Source data:
※ ※ ※
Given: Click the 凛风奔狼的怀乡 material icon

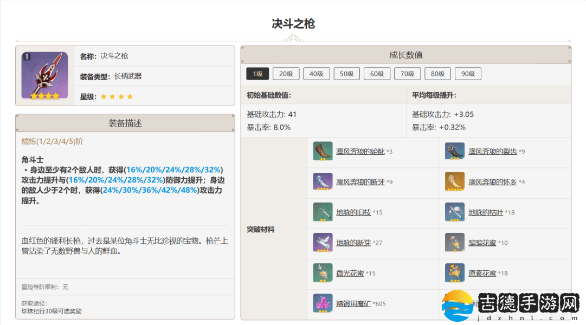Looking at the screenshot, I should pos(454,181).
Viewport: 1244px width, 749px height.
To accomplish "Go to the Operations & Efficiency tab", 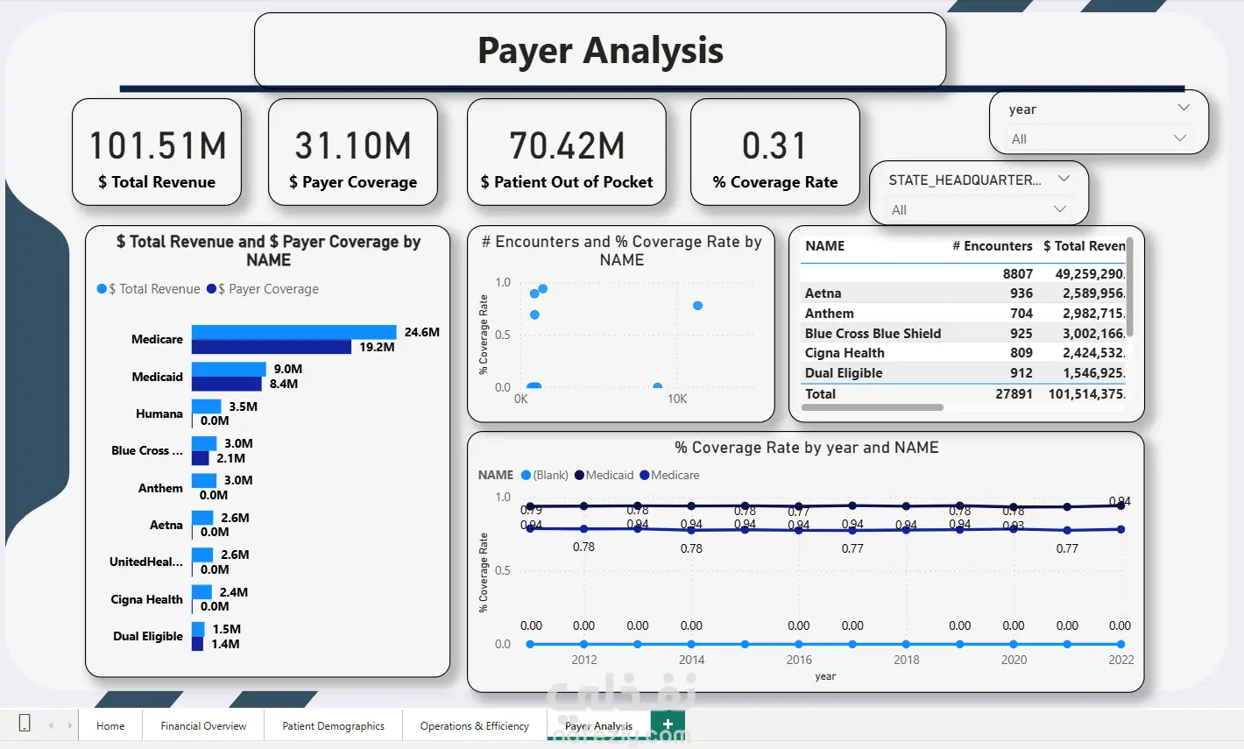I will pos(474,726).
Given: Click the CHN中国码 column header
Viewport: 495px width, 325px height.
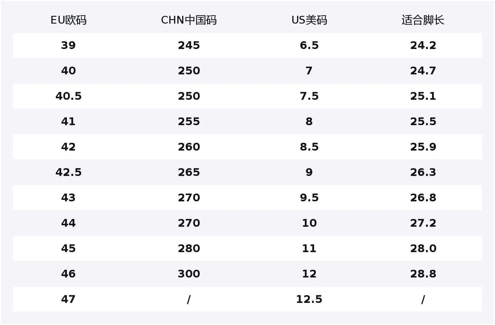Looking at the screenshot, I should [189, 20].
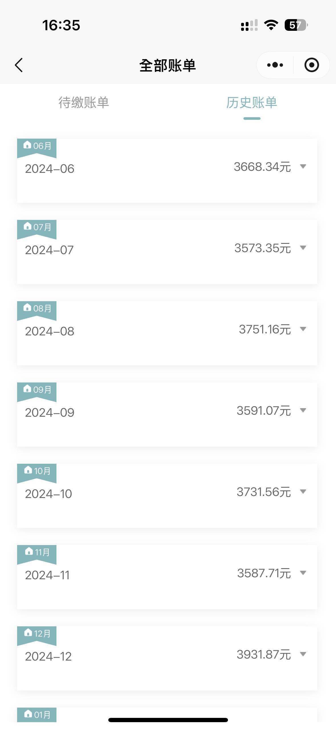This screenshot has height=729, width=336.
Task: Open the 2024-07 bill date label
Action: 49,250
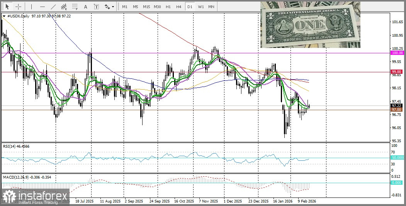The image size is (406, 206).
Task: Open the arrows objects dropdown
Action: pyautogui.click(x=109, y=7)
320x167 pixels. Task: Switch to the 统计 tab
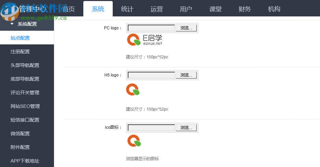[x=127, y=9]
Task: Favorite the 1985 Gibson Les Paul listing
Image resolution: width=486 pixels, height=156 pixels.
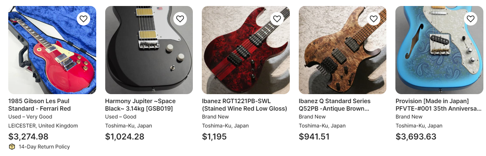Action: pos(83,19)
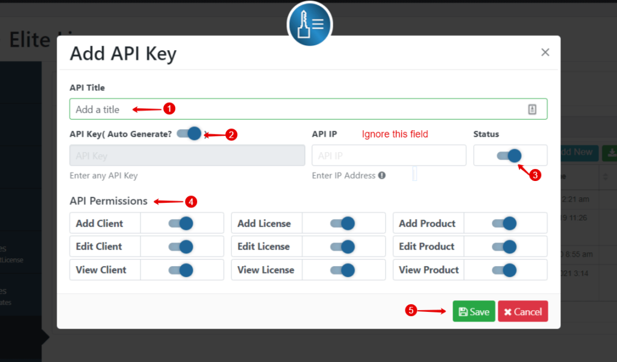This screenshot has height=362, width=617.
Task: Turn off the View Product permission
Action: click(506, 270)
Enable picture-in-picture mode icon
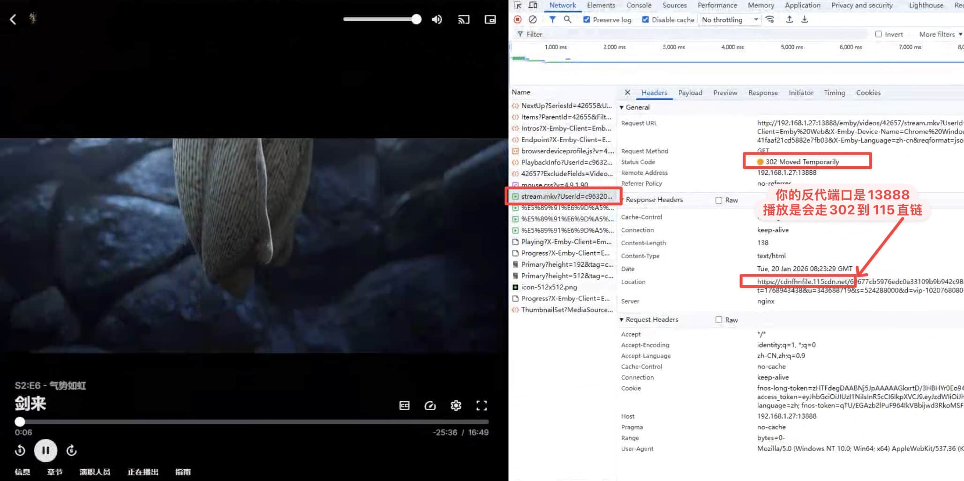 coord(490,19)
※ ※ ※
What must be output is the exact run of lines from the one holding "320x167 pixels. Task: Switch to the 统计 tab" through the end of the entries above, both ends included, minus the pictures.

320x167 pixels. Task: Switch to the 统计 tab
[x=127, y=9]
Task: Favorite the 1985 Gibson Les Paul listing
Image resolution: width=486 pixels, height=156 pixels.
Action: pos(83,19)
This screenshot has height=362, width=617.
Task: Turn off the View Product permission
Action: click(506, 270)
Enable picture-in-picture mode icon
 coord(490,19)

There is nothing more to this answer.